_Problem to work on_
In the entries below, find each line with the word "will" and return it.

_Information provided_
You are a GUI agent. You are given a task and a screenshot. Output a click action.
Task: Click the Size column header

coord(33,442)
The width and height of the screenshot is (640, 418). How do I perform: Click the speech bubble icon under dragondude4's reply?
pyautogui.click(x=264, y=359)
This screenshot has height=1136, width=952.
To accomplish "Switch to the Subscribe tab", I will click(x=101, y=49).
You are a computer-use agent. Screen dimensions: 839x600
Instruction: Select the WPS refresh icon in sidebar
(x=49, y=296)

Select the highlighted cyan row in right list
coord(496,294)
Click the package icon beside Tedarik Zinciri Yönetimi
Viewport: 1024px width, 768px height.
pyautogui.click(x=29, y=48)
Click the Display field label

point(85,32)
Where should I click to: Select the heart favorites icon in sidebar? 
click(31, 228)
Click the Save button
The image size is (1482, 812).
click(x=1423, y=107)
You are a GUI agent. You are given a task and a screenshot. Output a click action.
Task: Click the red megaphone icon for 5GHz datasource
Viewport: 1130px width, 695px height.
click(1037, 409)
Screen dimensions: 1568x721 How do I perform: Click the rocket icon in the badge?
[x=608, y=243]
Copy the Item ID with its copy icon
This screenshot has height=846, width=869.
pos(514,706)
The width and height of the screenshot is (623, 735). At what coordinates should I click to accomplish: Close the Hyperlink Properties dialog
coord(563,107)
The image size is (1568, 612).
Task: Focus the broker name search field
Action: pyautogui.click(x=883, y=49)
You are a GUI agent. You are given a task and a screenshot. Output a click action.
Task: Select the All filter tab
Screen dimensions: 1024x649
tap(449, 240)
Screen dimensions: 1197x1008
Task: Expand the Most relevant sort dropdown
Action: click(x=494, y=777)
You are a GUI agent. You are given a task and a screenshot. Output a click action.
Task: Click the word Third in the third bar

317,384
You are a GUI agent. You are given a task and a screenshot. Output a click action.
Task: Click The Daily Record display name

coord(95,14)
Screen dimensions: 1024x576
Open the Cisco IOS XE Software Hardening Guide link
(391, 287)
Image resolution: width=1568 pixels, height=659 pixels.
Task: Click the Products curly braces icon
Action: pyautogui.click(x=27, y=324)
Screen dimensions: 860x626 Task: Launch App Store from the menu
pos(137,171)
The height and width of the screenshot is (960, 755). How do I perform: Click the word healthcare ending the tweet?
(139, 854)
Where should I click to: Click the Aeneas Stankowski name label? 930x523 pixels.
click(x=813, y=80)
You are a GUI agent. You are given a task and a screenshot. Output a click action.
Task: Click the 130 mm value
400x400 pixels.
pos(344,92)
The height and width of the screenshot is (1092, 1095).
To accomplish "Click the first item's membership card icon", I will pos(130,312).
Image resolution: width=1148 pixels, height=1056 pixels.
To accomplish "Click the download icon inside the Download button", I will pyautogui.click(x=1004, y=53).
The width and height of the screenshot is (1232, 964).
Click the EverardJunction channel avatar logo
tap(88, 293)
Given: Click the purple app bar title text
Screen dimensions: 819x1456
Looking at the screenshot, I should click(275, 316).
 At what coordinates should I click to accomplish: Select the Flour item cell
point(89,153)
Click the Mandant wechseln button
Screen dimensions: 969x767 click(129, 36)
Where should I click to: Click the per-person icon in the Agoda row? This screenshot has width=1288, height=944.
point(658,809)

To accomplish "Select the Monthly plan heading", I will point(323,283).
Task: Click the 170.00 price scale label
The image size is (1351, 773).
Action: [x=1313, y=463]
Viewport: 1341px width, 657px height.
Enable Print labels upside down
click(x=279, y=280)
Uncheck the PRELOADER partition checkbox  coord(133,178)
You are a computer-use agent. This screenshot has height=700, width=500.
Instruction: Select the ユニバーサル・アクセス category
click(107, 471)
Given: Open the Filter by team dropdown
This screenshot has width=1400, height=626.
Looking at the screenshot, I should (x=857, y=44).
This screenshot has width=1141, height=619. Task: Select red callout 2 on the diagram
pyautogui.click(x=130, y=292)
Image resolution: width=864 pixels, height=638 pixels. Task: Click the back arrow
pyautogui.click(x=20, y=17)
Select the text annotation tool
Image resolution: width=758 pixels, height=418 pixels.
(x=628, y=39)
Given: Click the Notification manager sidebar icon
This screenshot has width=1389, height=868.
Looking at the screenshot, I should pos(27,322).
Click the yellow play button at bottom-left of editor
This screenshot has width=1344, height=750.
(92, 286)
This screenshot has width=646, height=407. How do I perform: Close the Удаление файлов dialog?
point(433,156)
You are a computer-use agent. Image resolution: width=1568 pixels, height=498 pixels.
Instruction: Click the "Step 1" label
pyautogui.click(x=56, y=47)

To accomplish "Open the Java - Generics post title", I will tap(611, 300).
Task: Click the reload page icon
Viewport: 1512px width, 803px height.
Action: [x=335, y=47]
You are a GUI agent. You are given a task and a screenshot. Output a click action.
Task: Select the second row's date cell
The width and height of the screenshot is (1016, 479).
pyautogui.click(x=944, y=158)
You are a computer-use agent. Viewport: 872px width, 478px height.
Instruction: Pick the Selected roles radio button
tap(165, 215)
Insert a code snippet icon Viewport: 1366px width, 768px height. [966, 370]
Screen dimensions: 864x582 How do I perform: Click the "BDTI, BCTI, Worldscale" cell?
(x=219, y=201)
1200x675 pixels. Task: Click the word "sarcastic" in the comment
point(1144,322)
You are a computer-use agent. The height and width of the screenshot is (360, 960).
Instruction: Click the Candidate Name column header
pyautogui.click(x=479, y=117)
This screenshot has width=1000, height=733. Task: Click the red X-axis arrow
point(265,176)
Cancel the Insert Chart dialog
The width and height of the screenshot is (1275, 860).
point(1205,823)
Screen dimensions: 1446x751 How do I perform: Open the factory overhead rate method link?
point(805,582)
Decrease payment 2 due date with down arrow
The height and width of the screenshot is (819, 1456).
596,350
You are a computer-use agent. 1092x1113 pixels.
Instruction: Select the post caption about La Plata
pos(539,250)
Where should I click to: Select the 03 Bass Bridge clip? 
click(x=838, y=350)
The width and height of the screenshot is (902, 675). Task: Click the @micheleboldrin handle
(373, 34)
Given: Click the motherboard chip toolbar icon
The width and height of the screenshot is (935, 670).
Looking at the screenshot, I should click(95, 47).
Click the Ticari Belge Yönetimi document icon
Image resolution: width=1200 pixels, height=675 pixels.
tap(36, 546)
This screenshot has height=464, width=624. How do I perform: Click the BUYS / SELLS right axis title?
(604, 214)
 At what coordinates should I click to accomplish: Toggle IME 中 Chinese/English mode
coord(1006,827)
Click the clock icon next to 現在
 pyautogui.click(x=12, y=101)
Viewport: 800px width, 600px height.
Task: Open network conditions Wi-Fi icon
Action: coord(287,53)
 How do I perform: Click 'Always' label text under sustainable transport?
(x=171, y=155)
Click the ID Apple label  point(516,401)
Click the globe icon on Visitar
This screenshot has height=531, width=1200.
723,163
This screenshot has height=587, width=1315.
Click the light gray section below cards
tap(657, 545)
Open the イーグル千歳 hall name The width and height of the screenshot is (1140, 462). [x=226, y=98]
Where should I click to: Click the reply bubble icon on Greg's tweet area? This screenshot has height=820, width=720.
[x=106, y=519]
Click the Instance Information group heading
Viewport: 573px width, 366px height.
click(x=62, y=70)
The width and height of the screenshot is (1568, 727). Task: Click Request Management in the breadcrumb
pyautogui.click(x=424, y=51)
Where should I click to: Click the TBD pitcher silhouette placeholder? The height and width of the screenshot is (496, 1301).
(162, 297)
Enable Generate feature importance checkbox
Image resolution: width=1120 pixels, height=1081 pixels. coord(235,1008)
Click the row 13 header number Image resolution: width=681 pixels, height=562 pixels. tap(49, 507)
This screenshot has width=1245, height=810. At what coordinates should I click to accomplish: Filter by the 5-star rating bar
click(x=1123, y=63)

_Solved exercise_
To accomplish "Switch to the Subscribe tab", I will click(x=101, y=49).
To accomplish "Click the first item's membership card icon", I will pos(130,312).
To accomplish "Click the download icon inside the Download button", I will pyautogui.click(x=1004, y=53).
To accomplish "Select the Monthly plan heading", I will point(323,283).
To accomplish "Open the Java - Generics post title", I will tap(611, 300).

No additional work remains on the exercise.